Embodying the main character, Jason Biggs ("Saving Silverman," "Loser") gets the most such material (he being the unfortunate glue victim) and one can't deny that the actor seems game to try anything to elicit a laugh. Chris Klein ("Election," "Here on Earth") and Thomas Ian Nicholas ("Rookie of the Year," "A Kid in King Arthur's Court") are pretty much wasted in their roles, while Eddie Kaye Thomas ("Freddy Got Fingered," "Black and White") isn't successful at making his character's obsession with tantric sex funny.

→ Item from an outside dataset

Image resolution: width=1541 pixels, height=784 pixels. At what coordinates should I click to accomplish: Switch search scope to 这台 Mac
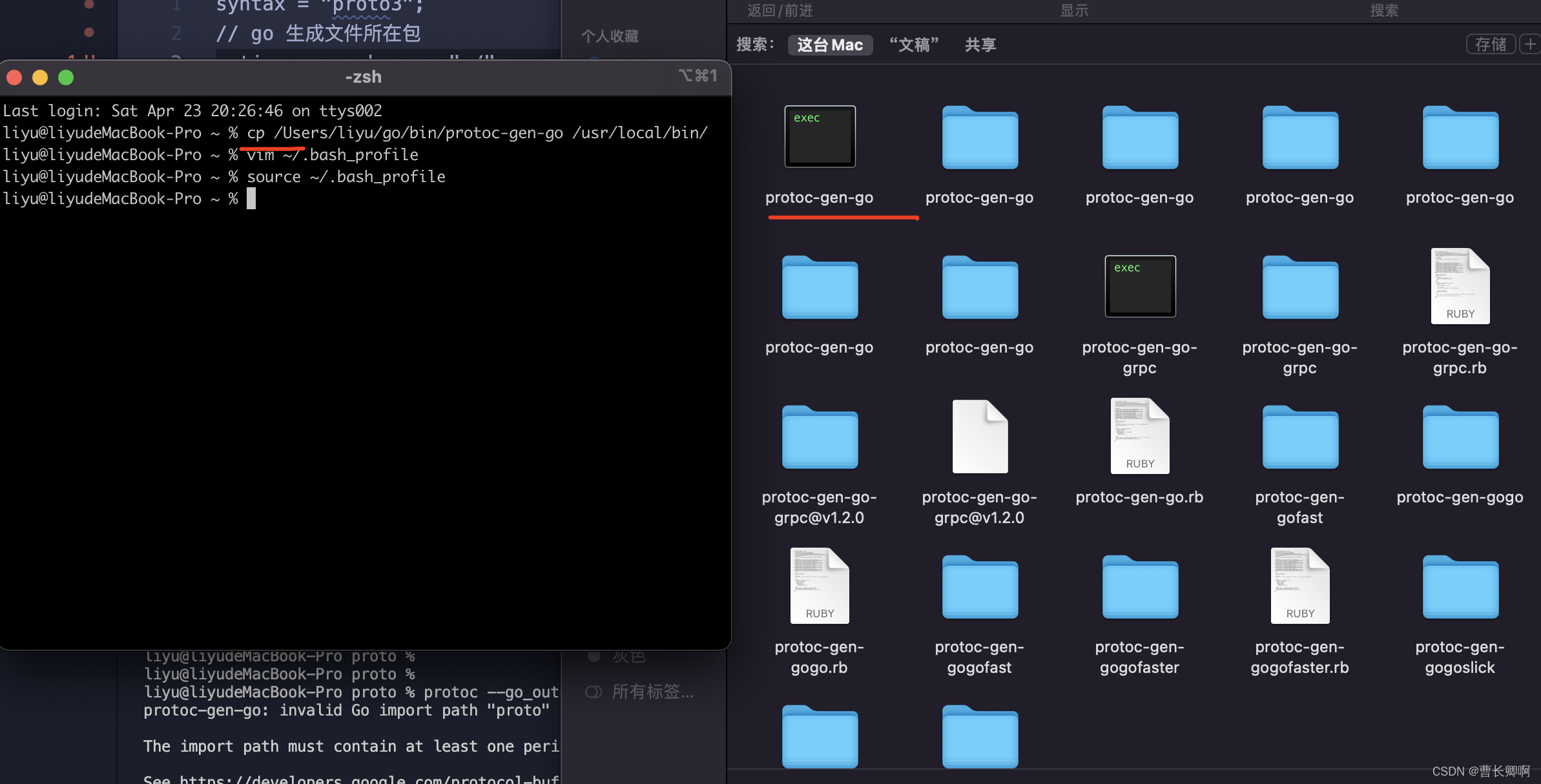pyautogui.click(x=830, y=45)
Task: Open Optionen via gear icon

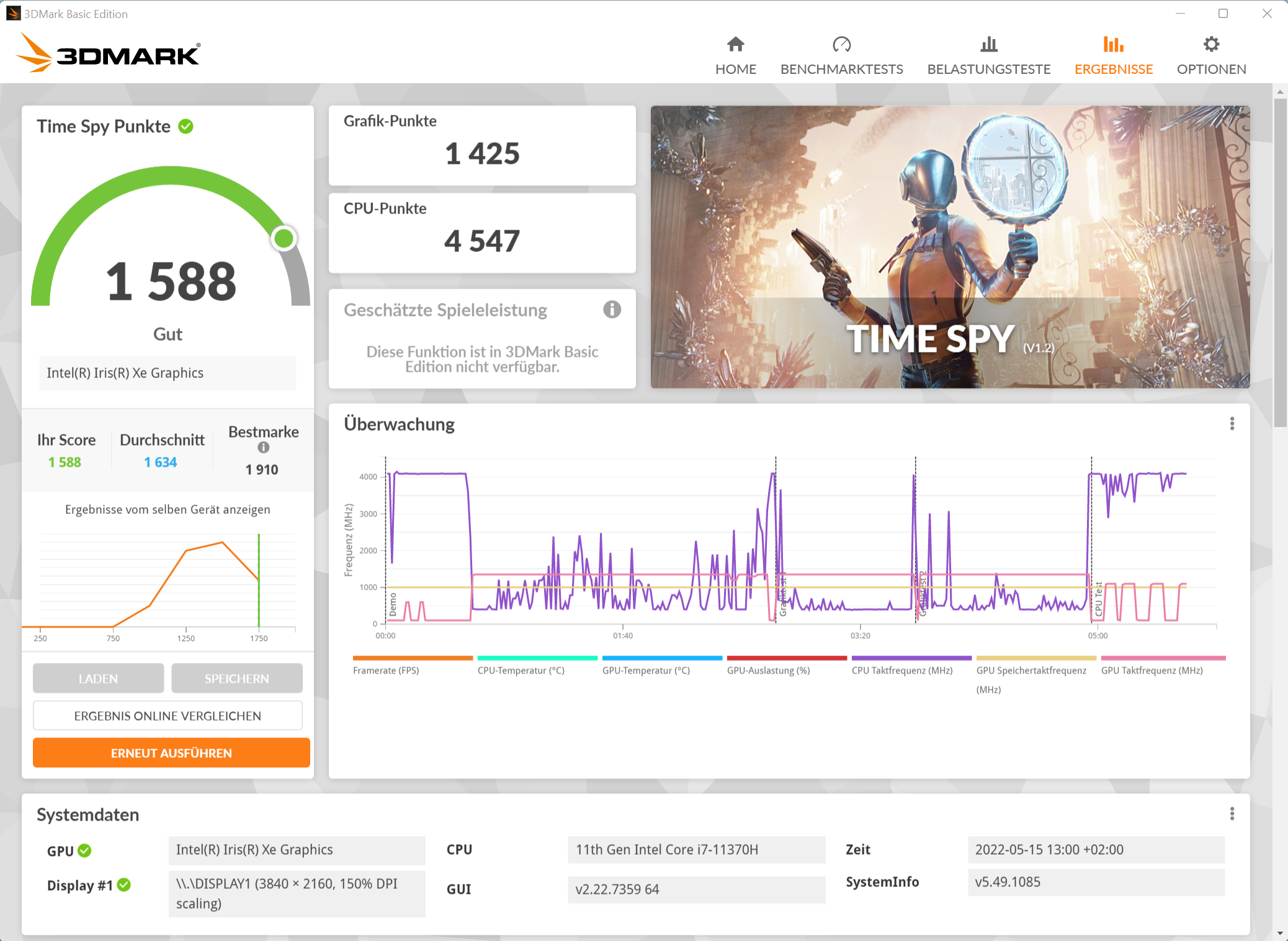Action: click(1211, 44)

It's Seann William Scott ("Evolution," "Dude, Where's My Car?") who steals the show, however, thanks to his amoral, wide-eyed looks of incredulousness, anger and shock, along with the "best" expressive vocal delivery of profanity this side of Jason Mewes in all of Kevin Smith's films. As in the first film, such of the funniest moments also come from Eugene Levy ("Best of Show," "Father of the Bride 2") who returns as the well-meaning, but embarrassing father who wants to make sure his boy grows up to be a sexually well-adjusted young man.

Most of the ladies, save for Alyson Haningan ("American Pie," TV's "Buffy the Vampire Player") as the band geek/sex & romance mentor, get far less material and developed characters this time around. While familiar due to reprising their original roles, Shannon Elizabeth ("Tomcats," "Scary Movie"), Natasha Lyonne ("Detroit Rock City," "Slums of Beverly Hills"), Tara Reid ("Josie and the Pussycats," "Just Visiting") and especially Mena Suvari ("Sugar & Spice," "American Beauty") - who appears to have shot her scenes at a different time and place than everyone else - can't do much with their parts.

Simply put, if you enjoyed the original film, chances are you'll probably find this one entertaining as it dredges up old material and puts a few new spins on it. It also offers some big laughs if you're in the right frame of mind and/or a teen or twenty-something male.

If not, the material may just be too tedious and/or offensive, only adding insult to injury since it's a poorly made film from an overall artistic standpoint. Although it delivers what's expected of it for those wanting to see such a film, it's really not that good of a picture. Thus, "American Pie 2" rates as a 3.5 out of 10.